Federal regulators criticized for not tightening controls over hydrocodone
Federal regulators criticized for not tightening controls over hydrocodone

With the abuse of medicines containing the addictive narcotic hydrocodone - including Vicodin, Norco and Lortab – have shown a dramatic and dangerous rise of late, health agencies, drug counselors, lawmakers, and relatives of overdose victims, have expressed frustration at the fact that federal regulators have, since 1999, been putting off a decision pertaining to the tightening of controls over hydrocodone.

The 12-year delay in the federal regulators’ final decision about hydrocodone – the second most-abused pain drug – has been agonizing, to say the least --- all the more so as the Drug Enforcement Administration and Food and Drug Administration are apparently still studying whether to move hydrocodone-containing medicines to Schedule II category of medicines from the less restrictive Schedule III.

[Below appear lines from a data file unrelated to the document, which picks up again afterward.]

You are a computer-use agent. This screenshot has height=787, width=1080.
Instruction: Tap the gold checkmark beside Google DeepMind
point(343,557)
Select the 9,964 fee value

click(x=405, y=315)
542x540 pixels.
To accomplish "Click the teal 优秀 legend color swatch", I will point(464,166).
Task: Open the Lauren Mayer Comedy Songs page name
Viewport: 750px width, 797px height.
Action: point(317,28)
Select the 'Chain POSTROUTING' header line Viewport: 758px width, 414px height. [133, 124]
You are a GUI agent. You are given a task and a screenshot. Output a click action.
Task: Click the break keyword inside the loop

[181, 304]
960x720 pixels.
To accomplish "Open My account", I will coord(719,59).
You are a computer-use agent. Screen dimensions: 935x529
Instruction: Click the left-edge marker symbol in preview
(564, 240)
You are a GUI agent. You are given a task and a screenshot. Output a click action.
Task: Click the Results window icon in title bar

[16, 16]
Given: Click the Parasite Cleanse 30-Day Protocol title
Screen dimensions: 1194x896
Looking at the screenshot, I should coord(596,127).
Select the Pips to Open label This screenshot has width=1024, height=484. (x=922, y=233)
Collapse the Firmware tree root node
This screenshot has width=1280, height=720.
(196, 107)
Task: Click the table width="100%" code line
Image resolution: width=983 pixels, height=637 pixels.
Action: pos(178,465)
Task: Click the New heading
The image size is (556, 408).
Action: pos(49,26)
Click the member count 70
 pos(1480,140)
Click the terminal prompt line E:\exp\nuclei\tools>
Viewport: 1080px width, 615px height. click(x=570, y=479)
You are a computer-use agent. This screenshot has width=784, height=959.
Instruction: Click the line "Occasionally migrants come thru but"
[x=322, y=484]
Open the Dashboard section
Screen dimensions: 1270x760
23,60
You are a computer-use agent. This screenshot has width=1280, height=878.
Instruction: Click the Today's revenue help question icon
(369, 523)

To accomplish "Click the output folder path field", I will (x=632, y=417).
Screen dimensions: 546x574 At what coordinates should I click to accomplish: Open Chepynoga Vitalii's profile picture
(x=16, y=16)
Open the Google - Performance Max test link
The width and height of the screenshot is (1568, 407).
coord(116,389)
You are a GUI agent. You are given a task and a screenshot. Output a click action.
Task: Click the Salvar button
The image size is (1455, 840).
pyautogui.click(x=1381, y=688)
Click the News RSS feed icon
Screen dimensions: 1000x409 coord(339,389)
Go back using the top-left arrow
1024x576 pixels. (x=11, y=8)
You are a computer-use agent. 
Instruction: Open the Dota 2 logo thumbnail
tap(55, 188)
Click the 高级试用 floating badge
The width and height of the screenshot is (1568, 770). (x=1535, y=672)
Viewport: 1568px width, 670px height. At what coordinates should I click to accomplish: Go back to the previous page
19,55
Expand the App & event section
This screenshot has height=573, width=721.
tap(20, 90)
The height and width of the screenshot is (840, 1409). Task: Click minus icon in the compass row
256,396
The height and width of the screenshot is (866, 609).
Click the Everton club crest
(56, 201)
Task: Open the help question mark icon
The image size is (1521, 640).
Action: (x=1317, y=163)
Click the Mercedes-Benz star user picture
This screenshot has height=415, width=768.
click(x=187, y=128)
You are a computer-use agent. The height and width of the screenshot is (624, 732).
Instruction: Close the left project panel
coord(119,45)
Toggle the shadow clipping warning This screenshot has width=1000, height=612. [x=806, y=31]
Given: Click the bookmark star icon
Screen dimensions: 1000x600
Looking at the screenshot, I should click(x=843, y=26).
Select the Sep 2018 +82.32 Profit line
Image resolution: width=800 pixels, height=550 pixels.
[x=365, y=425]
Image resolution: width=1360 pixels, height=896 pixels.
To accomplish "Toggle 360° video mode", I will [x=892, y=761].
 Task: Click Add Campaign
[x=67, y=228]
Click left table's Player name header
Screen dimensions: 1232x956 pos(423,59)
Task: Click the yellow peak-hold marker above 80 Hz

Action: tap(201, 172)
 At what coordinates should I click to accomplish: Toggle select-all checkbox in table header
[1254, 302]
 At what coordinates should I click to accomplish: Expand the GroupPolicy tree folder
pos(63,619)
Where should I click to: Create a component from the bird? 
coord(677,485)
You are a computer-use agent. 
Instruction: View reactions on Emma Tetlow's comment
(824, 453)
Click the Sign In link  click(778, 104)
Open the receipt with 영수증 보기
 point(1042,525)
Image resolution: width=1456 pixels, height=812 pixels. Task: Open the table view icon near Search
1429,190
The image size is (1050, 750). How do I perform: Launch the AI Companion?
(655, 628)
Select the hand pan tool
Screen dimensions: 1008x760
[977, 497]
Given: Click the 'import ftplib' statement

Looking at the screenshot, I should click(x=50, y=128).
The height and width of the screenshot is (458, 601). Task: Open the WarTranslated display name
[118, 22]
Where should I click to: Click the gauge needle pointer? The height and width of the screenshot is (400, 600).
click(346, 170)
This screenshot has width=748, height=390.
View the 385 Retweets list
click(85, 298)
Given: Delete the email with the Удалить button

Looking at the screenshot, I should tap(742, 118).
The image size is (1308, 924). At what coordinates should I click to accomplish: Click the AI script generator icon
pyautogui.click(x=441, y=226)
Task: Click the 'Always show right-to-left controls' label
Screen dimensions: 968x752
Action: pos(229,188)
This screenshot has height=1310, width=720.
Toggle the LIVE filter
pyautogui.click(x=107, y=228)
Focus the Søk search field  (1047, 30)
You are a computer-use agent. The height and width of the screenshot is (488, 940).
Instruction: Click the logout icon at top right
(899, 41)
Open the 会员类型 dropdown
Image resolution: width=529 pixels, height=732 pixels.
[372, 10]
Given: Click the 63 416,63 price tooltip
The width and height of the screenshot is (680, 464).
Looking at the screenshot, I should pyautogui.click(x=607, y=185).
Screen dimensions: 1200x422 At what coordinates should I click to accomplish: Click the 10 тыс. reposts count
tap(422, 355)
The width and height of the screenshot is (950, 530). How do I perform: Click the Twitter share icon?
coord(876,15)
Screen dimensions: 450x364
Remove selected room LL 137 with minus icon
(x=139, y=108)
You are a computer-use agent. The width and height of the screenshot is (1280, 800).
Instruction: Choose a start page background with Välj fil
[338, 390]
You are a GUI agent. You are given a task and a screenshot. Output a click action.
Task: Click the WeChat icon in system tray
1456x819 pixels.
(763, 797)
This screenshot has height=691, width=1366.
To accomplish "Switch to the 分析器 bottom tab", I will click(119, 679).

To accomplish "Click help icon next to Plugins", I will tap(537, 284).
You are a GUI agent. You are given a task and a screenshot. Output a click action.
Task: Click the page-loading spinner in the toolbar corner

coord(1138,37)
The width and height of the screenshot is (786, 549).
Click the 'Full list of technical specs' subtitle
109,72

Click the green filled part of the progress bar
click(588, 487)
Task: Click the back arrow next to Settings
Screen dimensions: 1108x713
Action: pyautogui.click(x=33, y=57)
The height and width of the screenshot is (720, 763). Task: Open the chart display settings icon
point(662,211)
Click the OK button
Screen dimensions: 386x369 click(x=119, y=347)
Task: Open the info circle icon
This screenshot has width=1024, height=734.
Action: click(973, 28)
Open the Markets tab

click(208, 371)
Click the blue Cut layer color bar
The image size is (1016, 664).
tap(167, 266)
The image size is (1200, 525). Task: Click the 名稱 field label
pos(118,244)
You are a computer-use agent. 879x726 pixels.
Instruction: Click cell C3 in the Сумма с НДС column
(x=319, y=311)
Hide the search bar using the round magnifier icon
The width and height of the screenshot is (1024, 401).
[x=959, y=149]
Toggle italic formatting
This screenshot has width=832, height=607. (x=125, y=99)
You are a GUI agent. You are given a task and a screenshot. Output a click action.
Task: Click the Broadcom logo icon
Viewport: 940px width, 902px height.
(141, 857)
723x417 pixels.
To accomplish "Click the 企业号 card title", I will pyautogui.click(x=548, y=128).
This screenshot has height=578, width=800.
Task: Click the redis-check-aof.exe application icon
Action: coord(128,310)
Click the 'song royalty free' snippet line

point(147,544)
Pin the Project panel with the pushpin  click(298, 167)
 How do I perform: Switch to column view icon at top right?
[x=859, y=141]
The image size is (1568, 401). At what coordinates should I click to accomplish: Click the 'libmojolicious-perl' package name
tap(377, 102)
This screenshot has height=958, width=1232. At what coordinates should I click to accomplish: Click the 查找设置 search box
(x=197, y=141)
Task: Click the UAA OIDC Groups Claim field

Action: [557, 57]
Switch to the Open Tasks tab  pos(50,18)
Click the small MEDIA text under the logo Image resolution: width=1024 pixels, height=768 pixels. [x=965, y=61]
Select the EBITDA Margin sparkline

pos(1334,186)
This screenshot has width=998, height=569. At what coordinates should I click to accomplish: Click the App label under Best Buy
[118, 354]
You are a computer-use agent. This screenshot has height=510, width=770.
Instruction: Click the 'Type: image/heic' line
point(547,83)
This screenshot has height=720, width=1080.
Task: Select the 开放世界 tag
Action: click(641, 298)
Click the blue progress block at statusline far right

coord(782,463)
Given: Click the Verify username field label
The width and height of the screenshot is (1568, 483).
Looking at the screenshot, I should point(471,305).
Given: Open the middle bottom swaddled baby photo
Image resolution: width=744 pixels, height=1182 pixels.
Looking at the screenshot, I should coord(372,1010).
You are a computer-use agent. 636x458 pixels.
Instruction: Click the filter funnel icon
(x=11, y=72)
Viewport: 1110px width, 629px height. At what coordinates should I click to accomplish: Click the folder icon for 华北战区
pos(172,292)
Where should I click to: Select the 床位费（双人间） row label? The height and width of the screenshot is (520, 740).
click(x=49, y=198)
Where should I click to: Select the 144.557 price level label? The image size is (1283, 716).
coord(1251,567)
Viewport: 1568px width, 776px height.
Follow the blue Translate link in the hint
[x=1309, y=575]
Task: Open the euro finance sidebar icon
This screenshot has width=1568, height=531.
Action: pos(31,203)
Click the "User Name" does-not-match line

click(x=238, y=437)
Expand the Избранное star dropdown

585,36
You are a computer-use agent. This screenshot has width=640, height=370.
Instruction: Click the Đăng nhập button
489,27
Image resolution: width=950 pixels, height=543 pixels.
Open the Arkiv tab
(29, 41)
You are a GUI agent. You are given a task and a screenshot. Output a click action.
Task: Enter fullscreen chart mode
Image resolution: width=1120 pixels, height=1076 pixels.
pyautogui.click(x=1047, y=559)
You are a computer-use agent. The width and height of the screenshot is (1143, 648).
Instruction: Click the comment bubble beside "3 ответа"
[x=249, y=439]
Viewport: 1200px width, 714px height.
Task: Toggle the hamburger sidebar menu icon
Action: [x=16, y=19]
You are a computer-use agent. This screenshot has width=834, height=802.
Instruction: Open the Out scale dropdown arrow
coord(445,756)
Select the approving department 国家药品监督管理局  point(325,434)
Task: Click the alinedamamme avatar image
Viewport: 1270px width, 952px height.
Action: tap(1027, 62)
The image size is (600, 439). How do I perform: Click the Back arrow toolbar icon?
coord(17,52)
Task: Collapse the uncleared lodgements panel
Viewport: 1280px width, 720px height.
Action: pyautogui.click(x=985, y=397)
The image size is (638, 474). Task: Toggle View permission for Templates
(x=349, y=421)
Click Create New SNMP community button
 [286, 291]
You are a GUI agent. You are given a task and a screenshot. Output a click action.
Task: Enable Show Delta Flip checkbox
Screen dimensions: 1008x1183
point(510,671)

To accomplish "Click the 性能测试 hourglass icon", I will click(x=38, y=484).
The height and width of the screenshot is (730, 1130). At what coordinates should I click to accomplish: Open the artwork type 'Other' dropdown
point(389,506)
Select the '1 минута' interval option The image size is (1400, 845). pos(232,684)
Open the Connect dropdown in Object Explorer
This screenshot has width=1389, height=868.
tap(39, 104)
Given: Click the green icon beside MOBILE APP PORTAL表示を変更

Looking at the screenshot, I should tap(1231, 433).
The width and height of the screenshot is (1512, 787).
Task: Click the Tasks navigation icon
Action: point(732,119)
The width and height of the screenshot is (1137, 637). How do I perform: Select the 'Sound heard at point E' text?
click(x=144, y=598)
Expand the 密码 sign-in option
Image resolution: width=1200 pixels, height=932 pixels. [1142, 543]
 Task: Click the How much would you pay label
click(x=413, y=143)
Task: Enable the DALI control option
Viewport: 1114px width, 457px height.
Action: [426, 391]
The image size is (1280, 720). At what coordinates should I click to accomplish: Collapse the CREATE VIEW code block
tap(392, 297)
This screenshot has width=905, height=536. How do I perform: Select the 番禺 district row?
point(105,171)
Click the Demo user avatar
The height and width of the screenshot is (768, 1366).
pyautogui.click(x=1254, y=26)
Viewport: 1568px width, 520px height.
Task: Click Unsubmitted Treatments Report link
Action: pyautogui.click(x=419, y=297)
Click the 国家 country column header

Advocates for tighter controls over hydrocodone opine that it is time the government took concrete action to save lives --- since a study funded by the National Institutes of Health has shown that nearly 8 percent of the 12th-graders in the US have abused hydrocodone in the last year.

And, though there are few national figures on deaths, another study has revealed that, in Florida alone, hydrocodone led to 910 deaths and was present in the bodies of 1,803 others between 2003 and 2007.

Noting that overdose of hydrocodone is fast becoming “a health care epidemic,” Cindy Harney – who has founded a support group in Florida for families of victims of overdose on prescription drugs – said: “I don't understand how they (the government) can sit back with all this devastation going on all around us.”